● **DESCRIPTION OF THE TASK**:
Could you copy the data below word for word, every line of it?

━━ RECORDS SUPPLIED ━━

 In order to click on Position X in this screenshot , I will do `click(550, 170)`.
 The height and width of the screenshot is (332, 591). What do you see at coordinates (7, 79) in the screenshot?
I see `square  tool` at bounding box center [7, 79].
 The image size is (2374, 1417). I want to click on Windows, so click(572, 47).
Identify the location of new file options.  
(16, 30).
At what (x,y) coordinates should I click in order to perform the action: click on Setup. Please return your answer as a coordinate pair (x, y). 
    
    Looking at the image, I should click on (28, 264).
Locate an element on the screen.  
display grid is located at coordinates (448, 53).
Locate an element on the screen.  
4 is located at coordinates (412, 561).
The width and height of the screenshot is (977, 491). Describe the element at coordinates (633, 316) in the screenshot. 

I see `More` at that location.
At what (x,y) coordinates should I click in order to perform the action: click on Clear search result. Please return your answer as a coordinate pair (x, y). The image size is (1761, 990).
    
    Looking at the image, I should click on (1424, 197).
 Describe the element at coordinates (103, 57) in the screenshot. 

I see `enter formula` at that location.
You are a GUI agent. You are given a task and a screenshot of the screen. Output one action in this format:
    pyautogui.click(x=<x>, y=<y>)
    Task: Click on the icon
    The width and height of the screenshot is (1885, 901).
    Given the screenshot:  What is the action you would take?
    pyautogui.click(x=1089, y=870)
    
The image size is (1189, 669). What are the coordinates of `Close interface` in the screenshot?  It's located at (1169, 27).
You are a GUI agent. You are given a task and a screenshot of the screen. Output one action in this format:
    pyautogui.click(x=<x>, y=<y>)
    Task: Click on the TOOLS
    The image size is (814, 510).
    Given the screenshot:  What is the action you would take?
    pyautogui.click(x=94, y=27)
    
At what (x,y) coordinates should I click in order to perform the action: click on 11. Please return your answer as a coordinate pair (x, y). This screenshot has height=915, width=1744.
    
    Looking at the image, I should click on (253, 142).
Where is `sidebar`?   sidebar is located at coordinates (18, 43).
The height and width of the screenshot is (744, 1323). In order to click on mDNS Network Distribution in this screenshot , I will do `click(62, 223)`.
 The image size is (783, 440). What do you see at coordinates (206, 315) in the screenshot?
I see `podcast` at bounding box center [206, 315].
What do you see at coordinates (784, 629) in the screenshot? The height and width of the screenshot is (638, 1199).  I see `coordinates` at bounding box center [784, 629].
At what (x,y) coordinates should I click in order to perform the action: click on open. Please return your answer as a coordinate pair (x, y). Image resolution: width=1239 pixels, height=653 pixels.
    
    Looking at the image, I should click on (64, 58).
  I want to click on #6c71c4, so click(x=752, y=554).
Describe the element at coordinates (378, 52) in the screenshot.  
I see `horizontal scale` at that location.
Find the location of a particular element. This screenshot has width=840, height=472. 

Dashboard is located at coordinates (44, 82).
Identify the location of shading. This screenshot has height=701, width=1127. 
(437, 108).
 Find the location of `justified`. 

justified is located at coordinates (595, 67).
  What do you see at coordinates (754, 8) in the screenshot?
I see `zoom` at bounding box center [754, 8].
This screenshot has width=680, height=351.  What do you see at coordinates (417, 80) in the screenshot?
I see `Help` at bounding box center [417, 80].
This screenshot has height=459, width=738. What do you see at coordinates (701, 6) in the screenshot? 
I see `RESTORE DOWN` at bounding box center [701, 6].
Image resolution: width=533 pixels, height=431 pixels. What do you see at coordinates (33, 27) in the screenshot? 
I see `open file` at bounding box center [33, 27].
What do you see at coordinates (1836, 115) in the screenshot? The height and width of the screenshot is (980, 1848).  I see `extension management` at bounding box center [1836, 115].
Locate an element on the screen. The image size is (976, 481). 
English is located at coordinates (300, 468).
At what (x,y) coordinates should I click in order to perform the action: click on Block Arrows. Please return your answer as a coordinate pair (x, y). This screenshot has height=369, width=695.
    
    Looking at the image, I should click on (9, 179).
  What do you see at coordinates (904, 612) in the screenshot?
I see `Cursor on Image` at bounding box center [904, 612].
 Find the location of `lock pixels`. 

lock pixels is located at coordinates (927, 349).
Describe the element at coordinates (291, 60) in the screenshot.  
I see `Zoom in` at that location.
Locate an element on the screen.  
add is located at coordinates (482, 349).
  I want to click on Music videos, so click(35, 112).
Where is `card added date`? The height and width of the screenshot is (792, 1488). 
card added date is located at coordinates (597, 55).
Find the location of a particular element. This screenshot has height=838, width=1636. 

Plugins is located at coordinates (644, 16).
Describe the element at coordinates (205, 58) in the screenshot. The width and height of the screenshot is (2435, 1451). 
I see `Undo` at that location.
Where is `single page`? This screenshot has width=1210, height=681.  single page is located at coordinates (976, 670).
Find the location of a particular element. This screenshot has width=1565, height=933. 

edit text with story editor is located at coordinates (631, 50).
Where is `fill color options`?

━━━

● **RESULT OF THE EXERCISE**:
 In order to click on Position X in this screenshot , I will do `click(550, 170)`.
 The height and width of the screenshot is (332, 591). What do you see at coordinates (7, 79) in the screenshot?
I see `square  tool` at bounding box center [7, 79].
 The image size is (2374, 1417). I want to click on Windows, so click(572, 47).
Identify the location of new file options.  
(16, 30).
At what (x,y) coordinates should I click in order to perform the action: click on Setup. Please return your answer as a coordinate pair (x, y). 
    
    Looking at the image, I should click on (28, 264).
Locate an element on the screen.  
display grid is located at coordinates (448, 53).
Locate an element on the screen.  
4 is located at coordinates (412, 561).
The width and height of the screenshot is (977, 491). Describe the element at coordinates (633, 316) in the screenshot. 

I see `More` at that location.
At what (x,y) coordinates should I click in order to perform the action: click on Clear search result. Please return your answer as a coordinate pair (x, y). The image size is (1761, 990).
    
    Looking at the image, I should click on (1424, 197).
 Describe the element at coordinates (103, 57) in the screenshot. 

I see `enter formula` at that location.
You are a GUI agent. You are given a task and a screenshot of the screen. Output one action in this format:
    pyautogui.click(x=<x>, y=<y>)
    Task: Click on the icon
    The width and height of the screenshot is (1885, 901).
    Given the screenshot:  What is the action you would take?
    pyautogui.click(x=1089, y=870)
    
The image size is (1189, 669). What are the coordinates of `Close interface` in the screenshot?  It's located at (1169, 27).
You are a GUI agent. You are given a task and a screenshot of the screen. Output one action in this format:
    pyautogui.click(x=<x>, y=<y>)
    Task: Click on the TOOLS
    The image size is (814, 510).
    Given the screenshot:  What is the action you would take?
    pyautogui.click(x=94, y=27)
    
At what (x,y) coordinates should I click in order to perform the action: click on 11. Please return your answer as a coordinate pair (x, y). This screenshot has height=915, width=1744.
    
    Looking at the image, I should click on (253, 142).
Where is `sidebar`?   sidebar is located at coordinates (18, 43).
The height and width of the screenshot is (744, 1323). In order to click on mDNS Network Distribution in this screenshot , I will do `click(62, 223)`.
 The image size is (783, 440). What do you see at coordinates (206, 315) in the screenshot?
I see `podcast` at bounding box center [206, 315].
What do you see at coordinates (784, 629) in the screenshot? The height and width of the screenshot is (638, 1199).  I see `coordinates` at bounding box center [784, 629].
At what (x,y) coordinates should I click in order to perform the action: click on open. Please return your answer as a coordinate pair (x, y). Image resolution: width=1239 pixels, height=653 pixels.
    
    Looking at the image, I should click on (64, 58).
  I want to click on #6c71c4, so click(x=752, y=554).
Describe the element at coordinates (378, 52) in the screenshot.  
I see `horizontal scale` at that location.
Find the location of a particular element. This screenshot has width=840, height=472. 

Dashboard is located at coordinates (44, 82).
Identify the location of shading. This screenshot has height=701, width=1127. 
(437, 108).
 Find the location of `justified`. 

justified is located at coordinates (595, 67).
  What do you see at coordinates (754, 8) in the screenshot?
I see `zoom` at bounding box center [754, 8].
This screenshot has width=680, height=351.  What do you see at coordinates (417, 80) in the screenshot?
I see `Help` at bounding box center [417, 80].
This screenshot has height=459, width=738. What do you see at coordinates (701, 6) in the screenshot? 
I see `RESTORE DOWN` at bounding box center [701, 6].
Image resolution: width=533 pixels, height=431 pixels. What do you see at coordinates (33, 27) in the screenshot? 
I see `open file` at bounding box center [33, 27].
What do you see at coordinates (1836, 115) in the screenshot? The height and width of the screenshot is (980, 1848).  I see `extension management` at bounding box center [1836, 115].
Locate an element on the screen. The image size is (976, 481). 
English is located at coordinates (300, 468).
At what (x,y) coordinates should I click in order to perform the action: click on Block Arrows. Please return your answer as a coordinate pair (x, y). This screenshot has height=369, width=695.
    
    Looking at the image, I should click on (9, 179).
  What do you see at coordinates (904, 612) in the screenshot?
I see `Cursor on Image` at bounding box center [904, 612].
 Find the location of `lock pixels`. 

lock pixels is located at coordinates (927, 349).
Describe the element at coordinates (291, 60) in the screenshot.  
I see `Zoom in` at that location.
Locate an element on the screen.  
add is located at coordinates (482, 349).
  I want to click on Music videos, so click(35, 112).
Where is `card added date`? The height and width of the screenshot is (792, 1488). 
card added date is located at coordinates (597, 55).
Find the location of a particular element. This screenshot has height=838, width=1636. 

Plugins is located at coordinates (644, 16).
Describe the element at coordinates (205, 58) in the screenshot. The width and height of the screenshot is (2435, 1451). 
I see `Undo` at that location.
Where is `single page`? This screenshot has width=1210, height=681.  single page is located at coordinates (976, 670).
Find the location of a particular element. This screenshot has width=1565, height=933. 

edit text with story editor is located at coordinates (631, 50).
Where is `fill color options`?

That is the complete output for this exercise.